§ **Your instructions**
Each line of the records that holds the word "will" should be copied out.
The data START
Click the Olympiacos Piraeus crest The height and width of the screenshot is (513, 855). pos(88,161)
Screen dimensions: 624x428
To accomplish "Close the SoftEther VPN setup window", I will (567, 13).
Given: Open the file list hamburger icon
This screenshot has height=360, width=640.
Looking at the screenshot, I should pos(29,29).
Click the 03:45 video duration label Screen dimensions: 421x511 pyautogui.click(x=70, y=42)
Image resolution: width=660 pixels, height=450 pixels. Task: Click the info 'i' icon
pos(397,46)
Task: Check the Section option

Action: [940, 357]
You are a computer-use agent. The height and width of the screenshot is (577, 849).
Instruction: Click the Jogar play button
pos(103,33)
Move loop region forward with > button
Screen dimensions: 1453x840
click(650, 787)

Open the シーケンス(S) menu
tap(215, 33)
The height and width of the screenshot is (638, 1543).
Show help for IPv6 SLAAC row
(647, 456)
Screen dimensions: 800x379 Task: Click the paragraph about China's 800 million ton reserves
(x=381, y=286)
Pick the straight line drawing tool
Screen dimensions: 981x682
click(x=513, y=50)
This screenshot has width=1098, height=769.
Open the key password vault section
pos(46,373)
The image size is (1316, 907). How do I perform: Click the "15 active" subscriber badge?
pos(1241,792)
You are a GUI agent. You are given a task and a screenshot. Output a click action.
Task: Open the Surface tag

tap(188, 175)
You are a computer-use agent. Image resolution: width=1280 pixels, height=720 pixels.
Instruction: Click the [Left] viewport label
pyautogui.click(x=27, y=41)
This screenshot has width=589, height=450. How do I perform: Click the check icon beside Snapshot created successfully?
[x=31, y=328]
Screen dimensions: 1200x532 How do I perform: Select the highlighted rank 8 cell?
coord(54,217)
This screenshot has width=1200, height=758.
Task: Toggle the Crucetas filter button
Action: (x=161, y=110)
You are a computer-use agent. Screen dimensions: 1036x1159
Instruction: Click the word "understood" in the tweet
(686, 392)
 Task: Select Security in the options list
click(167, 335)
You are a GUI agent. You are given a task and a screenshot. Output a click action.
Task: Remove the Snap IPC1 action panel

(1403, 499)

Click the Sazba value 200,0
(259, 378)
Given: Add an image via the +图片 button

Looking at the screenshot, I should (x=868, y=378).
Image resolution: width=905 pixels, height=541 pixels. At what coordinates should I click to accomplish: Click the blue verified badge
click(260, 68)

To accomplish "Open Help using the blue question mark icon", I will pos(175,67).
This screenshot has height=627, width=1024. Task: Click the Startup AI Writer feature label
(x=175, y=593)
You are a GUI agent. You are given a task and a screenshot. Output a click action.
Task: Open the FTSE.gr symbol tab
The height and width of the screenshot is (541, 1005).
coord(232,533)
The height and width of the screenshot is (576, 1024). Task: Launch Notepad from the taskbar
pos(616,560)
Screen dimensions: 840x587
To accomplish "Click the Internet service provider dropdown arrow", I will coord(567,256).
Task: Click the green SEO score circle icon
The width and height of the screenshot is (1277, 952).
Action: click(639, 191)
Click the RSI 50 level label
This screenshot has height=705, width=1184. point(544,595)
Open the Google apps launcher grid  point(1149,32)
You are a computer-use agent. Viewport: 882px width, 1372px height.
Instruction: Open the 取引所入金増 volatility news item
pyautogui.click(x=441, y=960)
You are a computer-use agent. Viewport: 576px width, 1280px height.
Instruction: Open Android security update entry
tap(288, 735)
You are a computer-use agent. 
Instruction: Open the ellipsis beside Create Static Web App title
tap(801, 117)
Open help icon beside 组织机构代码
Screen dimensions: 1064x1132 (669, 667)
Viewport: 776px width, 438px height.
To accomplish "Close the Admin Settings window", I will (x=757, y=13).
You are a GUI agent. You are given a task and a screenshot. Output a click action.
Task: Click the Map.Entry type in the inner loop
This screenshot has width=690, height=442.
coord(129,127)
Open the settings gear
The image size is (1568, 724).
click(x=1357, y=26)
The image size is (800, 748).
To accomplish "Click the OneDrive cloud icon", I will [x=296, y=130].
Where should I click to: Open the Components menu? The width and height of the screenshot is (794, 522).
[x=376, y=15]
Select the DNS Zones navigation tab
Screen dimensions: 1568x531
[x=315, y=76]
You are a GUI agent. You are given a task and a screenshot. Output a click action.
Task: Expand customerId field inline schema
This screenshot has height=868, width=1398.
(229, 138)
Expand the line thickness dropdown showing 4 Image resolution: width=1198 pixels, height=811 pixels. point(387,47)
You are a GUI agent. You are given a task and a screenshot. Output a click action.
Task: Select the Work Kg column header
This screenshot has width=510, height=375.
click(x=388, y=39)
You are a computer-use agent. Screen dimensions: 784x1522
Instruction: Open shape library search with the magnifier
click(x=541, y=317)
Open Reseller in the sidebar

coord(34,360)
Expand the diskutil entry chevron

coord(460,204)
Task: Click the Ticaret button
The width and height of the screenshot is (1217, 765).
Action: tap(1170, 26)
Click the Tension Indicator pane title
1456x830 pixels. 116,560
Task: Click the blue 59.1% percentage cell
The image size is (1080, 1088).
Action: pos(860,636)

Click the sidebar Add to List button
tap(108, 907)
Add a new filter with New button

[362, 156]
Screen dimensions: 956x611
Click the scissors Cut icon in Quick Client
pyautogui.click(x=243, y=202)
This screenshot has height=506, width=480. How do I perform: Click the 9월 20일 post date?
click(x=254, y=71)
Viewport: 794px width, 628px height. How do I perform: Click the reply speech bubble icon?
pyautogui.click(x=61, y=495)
The data END
§ **Task solution**
To accomplish "Close the SoftEther VPN setup window", I will (567, 13).
To accomplish "Open Help using the blue question mark icon", I will pos(175,67).
To accomplish "Click the Internet service provider dropdown arrow", I will coord(567,256).
To accomplish "Close the Admin Settings window", I will (x=757, y=13).
To accomplish "Click the OneDrive cloud icon", I will [x=296, y=130].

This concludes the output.